We also found that while some healthcare workers embraced their hero status and enjoyed the enhancement of their social standing, the vast majority ultimately rejected the notion of being a hero. We have identified three reasons underlying this reaction. First, some workers explained that they did not feel like heroes because they were simply doing their job and that the essence of their work had not fundamentally changed because of the pandemic. Second, this realisation also made some workers report that publicly driven heroization felt fake, exaggerated and insincere. Finally, some workers rejected a hero status to psychologically protect themselves from embracing unrealistic expectations that could be emotionally damaging once the media hype is over and the public attention moves elsewhere. As a hospital attendant explained: “I’m just doing my job. I’m asking for more recognition, some more consideration or respect, that’s true, but that does not make me a hero. That’s simply a step too far.”

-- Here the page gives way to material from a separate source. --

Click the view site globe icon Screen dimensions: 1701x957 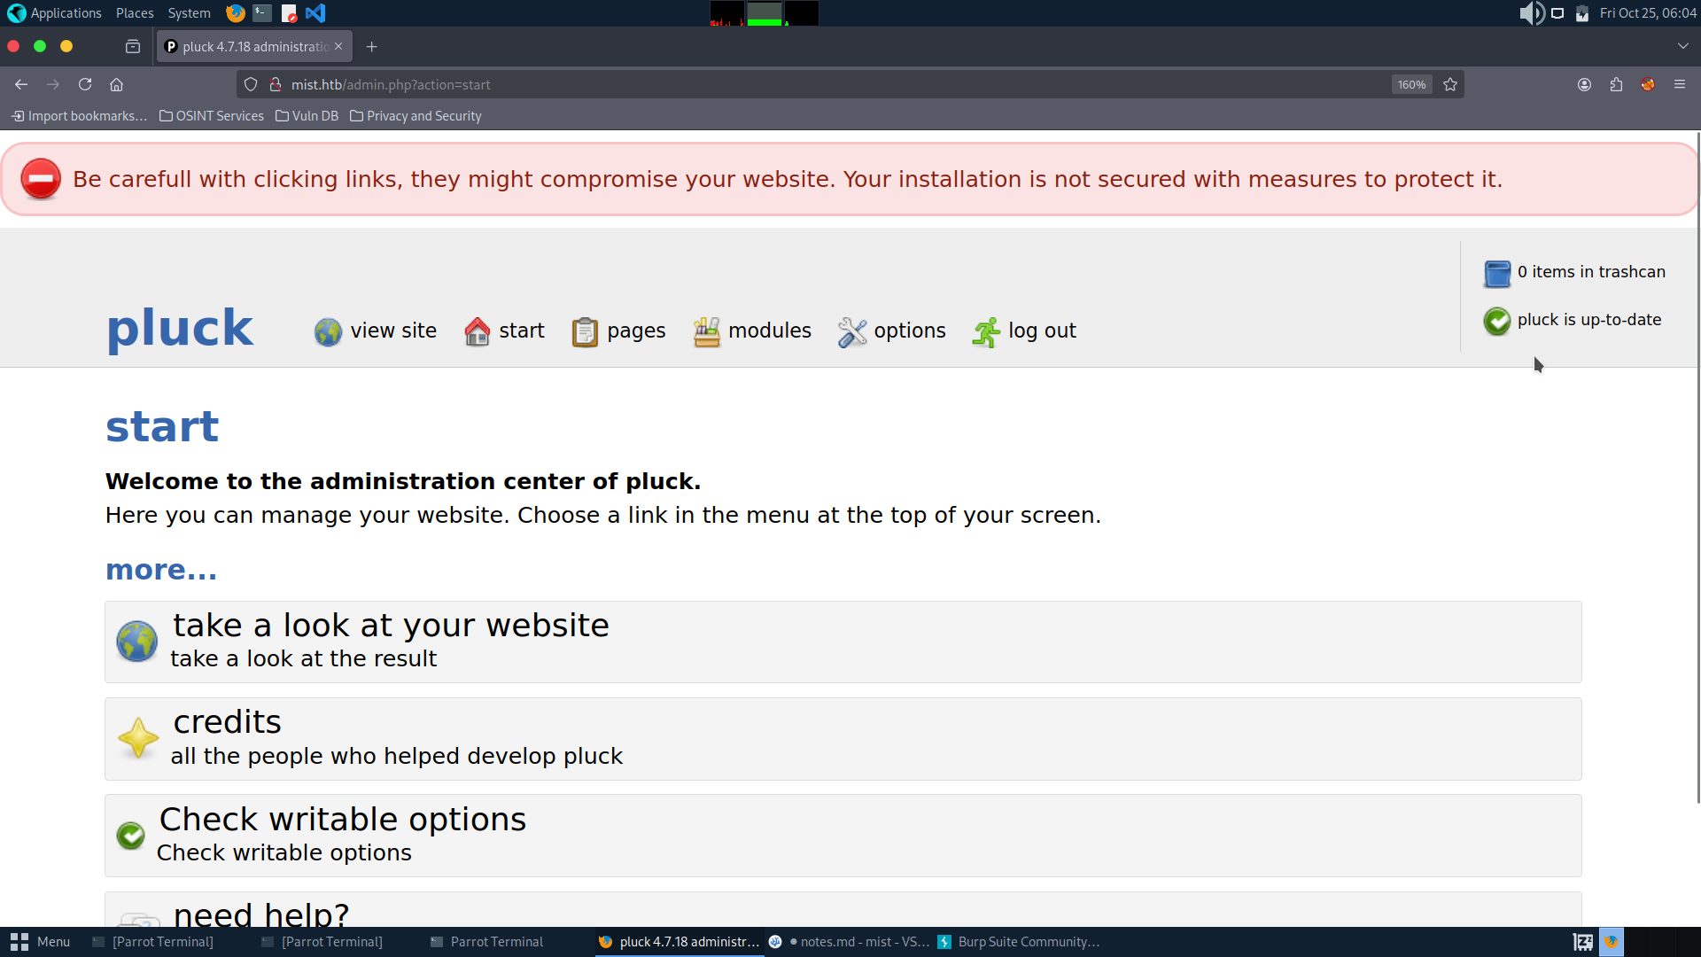click(x=328, y=332)
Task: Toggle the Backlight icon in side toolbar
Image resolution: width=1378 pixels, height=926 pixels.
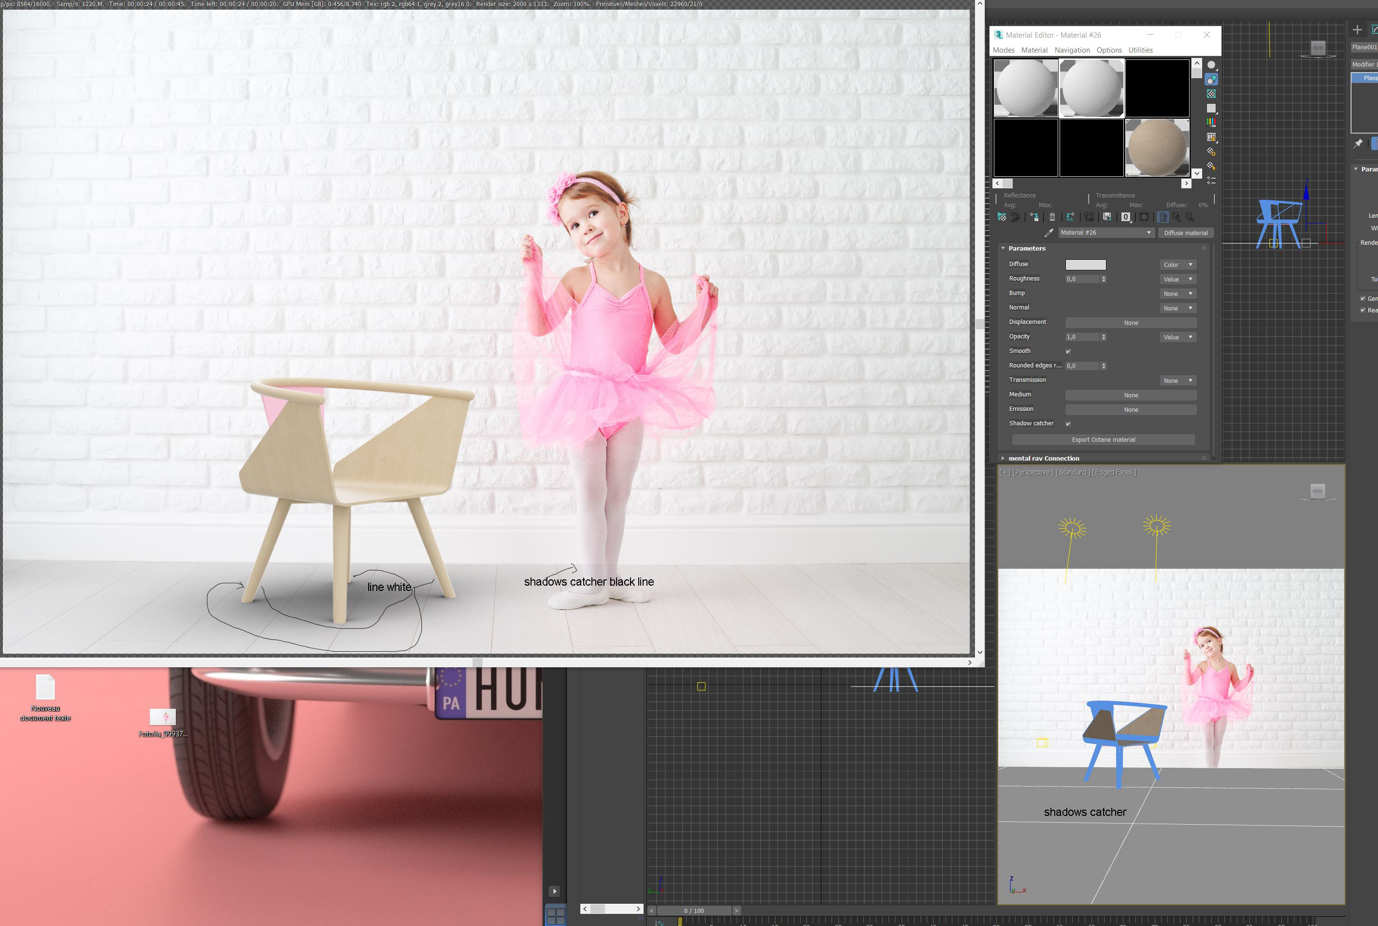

Our findings highlight the need to put in place a real policy of empowerment that restores the professional dignity of healthcare workers and provides them with bargaining power, an active voice, and decent working conditions. To this end, we recommend that organisations in the public care sector (and beyond) engage in the design of what we call “invisible work dignification policies”, with the goal of elevating the social status of denigrated occupational categories inside and outside their professional environments. Such measures could pave the way for encouraging a collective occupational identity in which individuals can take pride in what they do. This would imply creating conditions that enable ‘invisible’ workers to step out of organisational obscurity, by actively acknowledging their role in the organisation, granting them opportunities for upward mobility, increasing their earning potential, encouraging employee engagement, and reducing any power distance within and across organisational roles.  

Overall, we see this study as an invitation to reflect on how the social value of care work is constructed and how this construction leads to the establishment of practices that diminish the dignity of those doing it. We hope that this study will stir critical reflections on what can be done to affirm and augment the social prestige of care work and go beyond symbolic gestures of appreciation. In this sense, the question of how to genuinely care for those who take care of us remains as pertinent and pressing as ever.